Staff Reports Posted 31 March 2017 at 8:16 am

MIDDLEPORT – Up to 34 properties, contaminated with arsenic by operations at FMC Corporation, will have soil removed in May, pending property owner agreements.

The state Department of Environmental Conservation urged property owners to grant permission for the DEC to see the sites and develop cleanup plans.

The work won’t occur at a property unless a homeowner gives written permission. During construction, contaminated soils will be excavated and transported off‐site for disposal at a permitted facility.

Specific excavation depths will be identified during the remedial design. Clean fill material will be brought in to restore the areas that are disturbed during the clean‐up process to pre‐remediation conditions, the DEC said.

Landscaping and other restoration activities will be completed at properties where remediation was completed during 2016, but final restoration could not be completed before winter.

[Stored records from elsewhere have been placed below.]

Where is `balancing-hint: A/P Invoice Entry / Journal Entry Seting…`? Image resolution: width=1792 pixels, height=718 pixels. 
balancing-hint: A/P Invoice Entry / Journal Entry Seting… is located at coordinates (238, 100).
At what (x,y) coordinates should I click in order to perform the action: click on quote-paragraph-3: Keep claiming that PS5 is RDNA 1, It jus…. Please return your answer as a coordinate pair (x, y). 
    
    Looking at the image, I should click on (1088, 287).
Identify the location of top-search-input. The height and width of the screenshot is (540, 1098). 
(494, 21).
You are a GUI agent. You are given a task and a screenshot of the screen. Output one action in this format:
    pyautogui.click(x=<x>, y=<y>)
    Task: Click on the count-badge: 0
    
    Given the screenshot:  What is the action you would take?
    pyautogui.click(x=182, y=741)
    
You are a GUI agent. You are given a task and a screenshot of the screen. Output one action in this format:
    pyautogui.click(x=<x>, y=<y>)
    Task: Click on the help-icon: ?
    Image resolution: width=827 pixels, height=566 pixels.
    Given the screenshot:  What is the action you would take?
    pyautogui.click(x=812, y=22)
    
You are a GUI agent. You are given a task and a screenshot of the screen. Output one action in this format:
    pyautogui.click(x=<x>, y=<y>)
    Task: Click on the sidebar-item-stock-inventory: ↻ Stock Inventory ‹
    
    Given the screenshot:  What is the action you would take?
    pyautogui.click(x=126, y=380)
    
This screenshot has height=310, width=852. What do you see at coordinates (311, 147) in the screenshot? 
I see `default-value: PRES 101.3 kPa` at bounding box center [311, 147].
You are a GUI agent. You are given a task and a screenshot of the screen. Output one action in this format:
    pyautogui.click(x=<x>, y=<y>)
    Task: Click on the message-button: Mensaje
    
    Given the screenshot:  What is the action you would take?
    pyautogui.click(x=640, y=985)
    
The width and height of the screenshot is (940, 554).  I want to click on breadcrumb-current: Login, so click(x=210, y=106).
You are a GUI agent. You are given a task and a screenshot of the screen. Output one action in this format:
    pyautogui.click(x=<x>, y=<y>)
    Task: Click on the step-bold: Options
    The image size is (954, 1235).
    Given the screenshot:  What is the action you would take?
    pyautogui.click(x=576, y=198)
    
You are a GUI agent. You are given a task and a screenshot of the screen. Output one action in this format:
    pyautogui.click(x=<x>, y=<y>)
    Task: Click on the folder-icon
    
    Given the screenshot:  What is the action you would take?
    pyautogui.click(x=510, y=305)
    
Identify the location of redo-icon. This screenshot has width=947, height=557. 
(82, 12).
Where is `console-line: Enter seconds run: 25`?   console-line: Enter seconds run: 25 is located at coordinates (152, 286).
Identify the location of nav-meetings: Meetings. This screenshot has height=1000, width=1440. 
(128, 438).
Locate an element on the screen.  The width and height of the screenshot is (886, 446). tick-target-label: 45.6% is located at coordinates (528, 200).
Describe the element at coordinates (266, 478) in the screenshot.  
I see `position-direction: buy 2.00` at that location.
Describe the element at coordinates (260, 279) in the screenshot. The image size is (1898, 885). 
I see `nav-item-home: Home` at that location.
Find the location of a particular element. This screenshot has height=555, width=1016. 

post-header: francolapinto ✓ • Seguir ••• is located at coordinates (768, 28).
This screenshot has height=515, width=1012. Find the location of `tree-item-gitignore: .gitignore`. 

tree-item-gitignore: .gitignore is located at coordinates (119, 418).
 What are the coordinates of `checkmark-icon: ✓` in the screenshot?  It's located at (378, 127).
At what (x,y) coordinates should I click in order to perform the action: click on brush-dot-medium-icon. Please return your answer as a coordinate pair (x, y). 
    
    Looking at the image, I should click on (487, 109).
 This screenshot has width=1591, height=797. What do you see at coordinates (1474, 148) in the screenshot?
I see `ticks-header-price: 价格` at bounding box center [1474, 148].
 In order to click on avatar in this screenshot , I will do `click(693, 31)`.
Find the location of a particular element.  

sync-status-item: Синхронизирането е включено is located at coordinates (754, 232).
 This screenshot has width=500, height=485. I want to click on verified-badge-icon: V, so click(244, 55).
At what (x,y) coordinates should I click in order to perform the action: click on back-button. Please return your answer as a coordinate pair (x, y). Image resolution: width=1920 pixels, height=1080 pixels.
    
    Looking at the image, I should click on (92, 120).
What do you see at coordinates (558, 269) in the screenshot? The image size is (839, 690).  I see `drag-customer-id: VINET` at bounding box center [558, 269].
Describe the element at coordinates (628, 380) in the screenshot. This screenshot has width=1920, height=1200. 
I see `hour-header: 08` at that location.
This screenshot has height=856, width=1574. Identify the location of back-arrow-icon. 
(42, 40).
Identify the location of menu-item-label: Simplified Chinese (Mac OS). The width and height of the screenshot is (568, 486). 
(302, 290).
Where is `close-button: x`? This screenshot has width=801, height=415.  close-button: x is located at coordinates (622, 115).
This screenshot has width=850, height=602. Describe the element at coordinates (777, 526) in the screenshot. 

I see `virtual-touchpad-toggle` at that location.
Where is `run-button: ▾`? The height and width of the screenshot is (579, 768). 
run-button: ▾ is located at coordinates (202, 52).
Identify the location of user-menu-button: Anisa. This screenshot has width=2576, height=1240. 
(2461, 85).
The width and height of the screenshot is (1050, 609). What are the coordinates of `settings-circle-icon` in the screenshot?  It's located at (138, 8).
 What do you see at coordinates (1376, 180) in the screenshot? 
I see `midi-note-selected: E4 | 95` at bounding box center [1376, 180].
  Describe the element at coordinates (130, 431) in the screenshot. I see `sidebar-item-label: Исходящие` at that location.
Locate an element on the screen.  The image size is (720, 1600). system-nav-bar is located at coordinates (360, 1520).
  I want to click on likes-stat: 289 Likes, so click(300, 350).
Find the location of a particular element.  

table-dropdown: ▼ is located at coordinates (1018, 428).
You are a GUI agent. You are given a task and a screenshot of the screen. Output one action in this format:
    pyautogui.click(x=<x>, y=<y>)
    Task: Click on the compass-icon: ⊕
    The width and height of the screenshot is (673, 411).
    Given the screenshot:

Residential cleanup activities will occur in the area of Alfred Street and Freeman Avenue west of the Roy‐Hart Schools, and along South Vernon Street between the railroad tracks and Route 31.

All areas that are disturbed during the cleanup will be restored to pre‐existing conditions, in consultation with each property owner. Prior to being brought to the site, all backfill materials will be tested to demonstrate that they meet DEC soil cleanup requirements, the DEC said.

Restoration activities will also be completed at St. Stephen’s Church at 21 Vernon Street. Remediation of the church grounds was completed during 2016 but final restoration could not be completed before winter.

Mobilization is anticipated to begin in April. Work and equipment operation will typically take place five days per week (Monday through Friday), generally between the hours of 7 a.m. and 5 p.m. A Property‐Specific Safety Plan and a Community Air Monitoring Plan will continue to be implemented to provide protection for site workers, property owners, residents, and the nearby community during remediation and restoration activities.

FMC Corporation currently owns and operates a facility in the village. As a result of historic air emissions, the company contaminated a significant number of nearby residential and other properties, predominantly with arsenic, the DEC said. In May 2013, a final remedy was selected to clean up a portion of those areas. A phased approach is being implemented in an effort to minimize disruption to the community, with a limited area closest to the FMC facility initially targeted for cleanup and restoration.